Ces générations peinent à communiquer car elles peinent à se comprendre.

« Quand bien même un lion saurait parler, nous ne pourrions le comprendre. »
– Ludwig Wittgenstein, Recherches philosophiques (1953)

Il y a en fait là quelque chose du lion de Wittgenstein voire de l’éthique de la discussion d’Habermas. Les modes de pensées sont trop opposés, les références trop étrangères pour que leur façon de voir les choses soient compatibles.

L’impossibilité de se faire comprendre en devient chronique. Dès lors, à qui bon chercher à communiquer, à aller vers l’autre ? Shinji ne cherche plus de réconfort auprès de Misato, Gendō ne tente même plus d’argumenter auprès de la SEELE, l’équipe de la NERV ne songe pas même à discuter les ordres de Gendō si incohérents leurs semblent-ils.

Pulsions et replis

Mais Evangelion va plus loin en alliant Schopenhauer à la psychanalyse freudienne. A travers les longues et nombreuses introspections orales psychanalytiques des personnages on comprend à quel point la communication implique aussi sa personne.

À cause de leurs problèmes, les personnages ne peuvent aller vers les autres tant ils leur renvoient leurs propre doutes et souffrances.

Exemples divulgâcheurs
Misato cherche à retrouver son père qu’elle croit pourtant détester. La frustration du manque de reconnaissance de sa part se mêle à la reconnaissance qu’elle lui doit pour lui avoir sauver la vie. Elle sexualise les relations qu’elle entretient en permanence. C’est alors le seul moyen pour elle de se sentir réellement appréciée.

Shinji est perdu entre ses deux mères. Celle qu’il ressent lorsqu’il est dans l’Eva et celle pour qui il éprouve un certain amour, Rei. Alors que l’Eva est Lilith avec l’âme de sa mère, Rei est sa mère avec l’âme de Lilith. Cette dernière est une figure maternelle aussi bien au sens figuré que propre. Lorsque la vie est dure, l’Eva devient un lieu de fuite étrangement rassurant. Il peut y défouler ses pulsions de mort (thanatos) lié à sa haine de lui-même. Shinji se trouve donc en concurrence avec son père pour avoir les faveurs de Rei, de Lilith, de sa mère et de l’Eva (à moins qu’elles ne forment toutes une seule entité ?), compliquant encore plus la relation qu’il entretient avec les divers protagonistes.

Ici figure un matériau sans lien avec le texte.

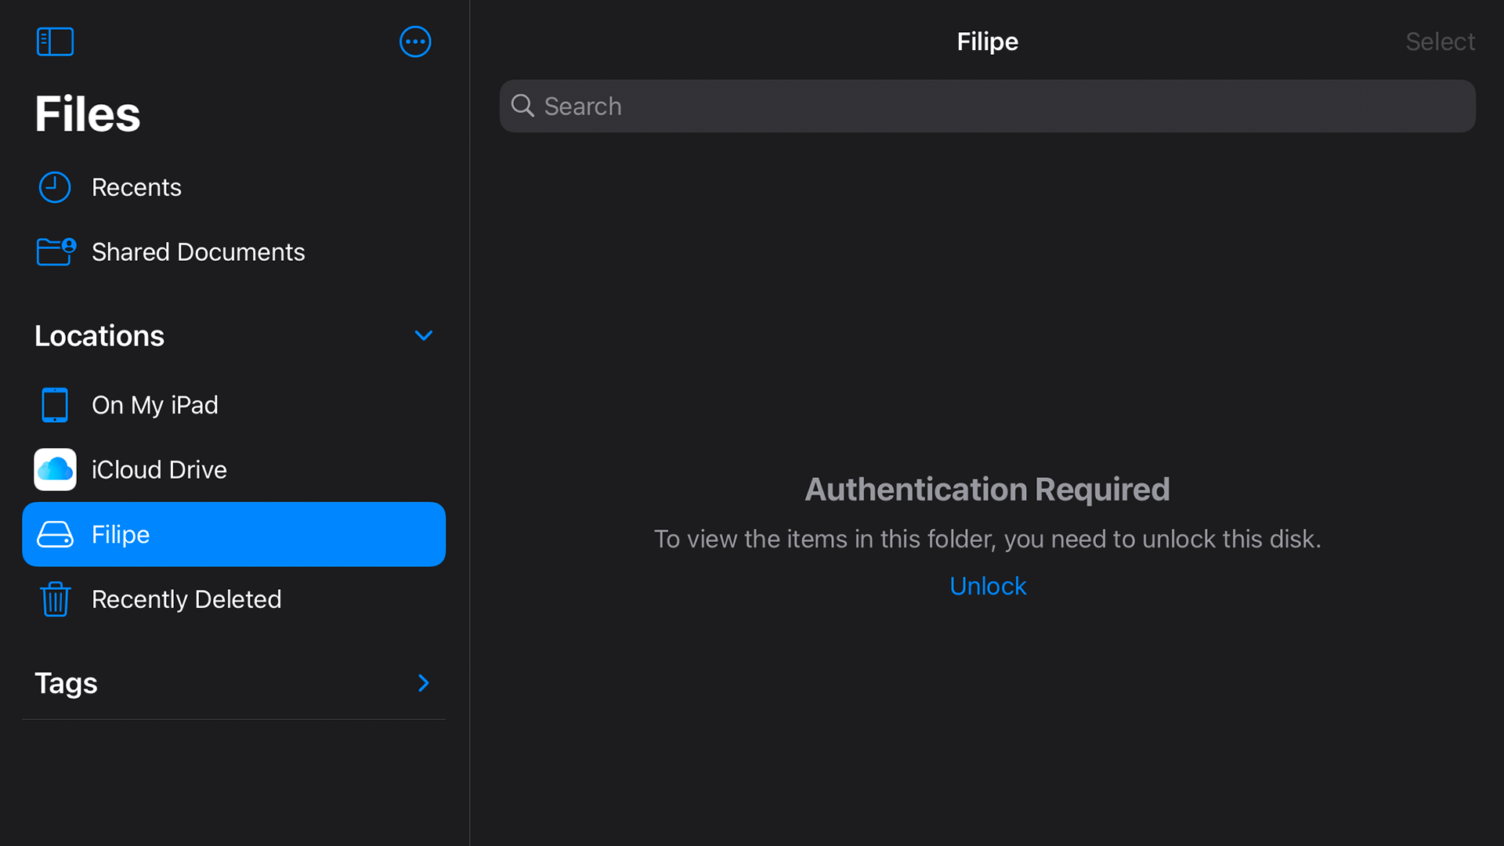Click the Filipe external drive icon
Image resolution: width=1504 pixels, height=846 pixels.
tap(55, 534)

Il est en parallèle troublé par cette pulsion de vie, dont il ne sait si elle relève davantage d’une pulsion ou d’un réel amour pour Asuka.

Asuka également ne sait pas si son amour pour Shinji n’est qu’un substitut à celui qu’elle a pour Kaji, une projection de ce dernier ou une réelle envie de partager sa vie.

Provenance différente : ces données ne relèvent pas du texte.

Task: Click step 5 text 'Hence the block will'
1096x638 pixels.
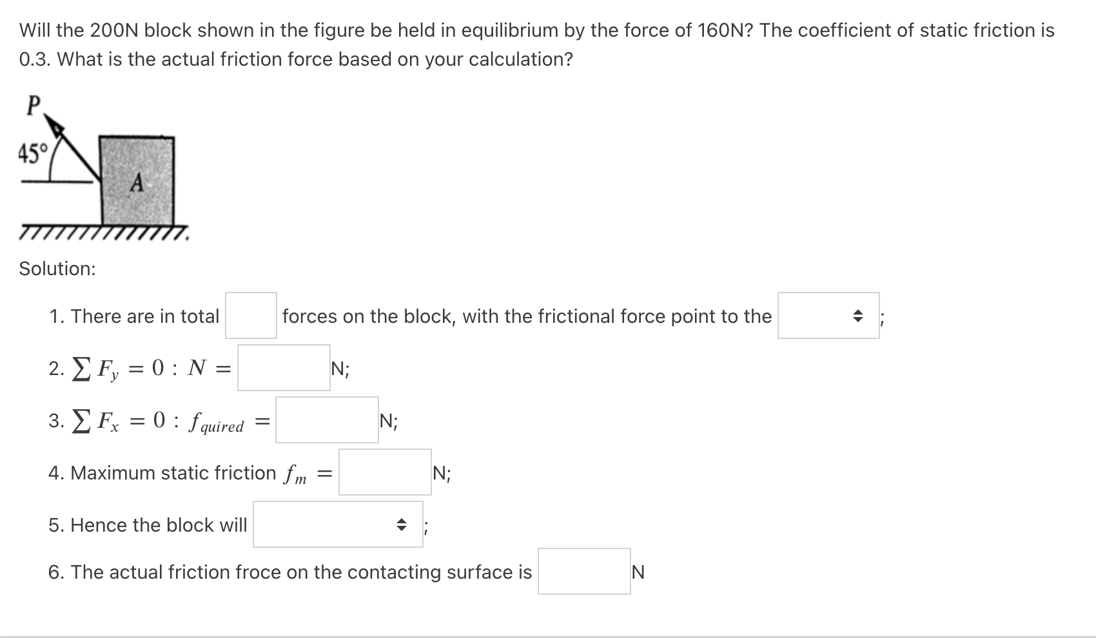Action: 148,525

Ritsuko croit haïr sa mère sans véritable raison. Elle va même jusqu’à se décolorer les cheveux pour éviter de lui être assimilable. Et pourtant, elle ne peut s’empêcher de marcher dans ses pas. Compliquant ses relations hiérarchiques (elle occupe le même poste), amoureuses (elle a le même amant) et professionnelles (sa mère vit toujours dans l’ordinateur central)

Asuka cherche à montrer que sa mère a eu tort de se suicider en affirmant qu’elle est digne d’admiration, se créant un trouble narcissique de la personnalité.

Anno déclarera même vouloir créer « un complexe d’Œdipe à plusieurs niveaux ». Les figures parentales se superposent grâce à la dichotomie entre âmes et corps et la présence d’anges ancestraux.

Vous l’aurez compris, la série multiplie les explications du peu, voire d’une absence totale de communication. Loin des thèses de Jean-Claude de Michéa, les racines de l’individualisme sont à chercher dans un repli sur soi-même, lié à la difficulté d’être en société.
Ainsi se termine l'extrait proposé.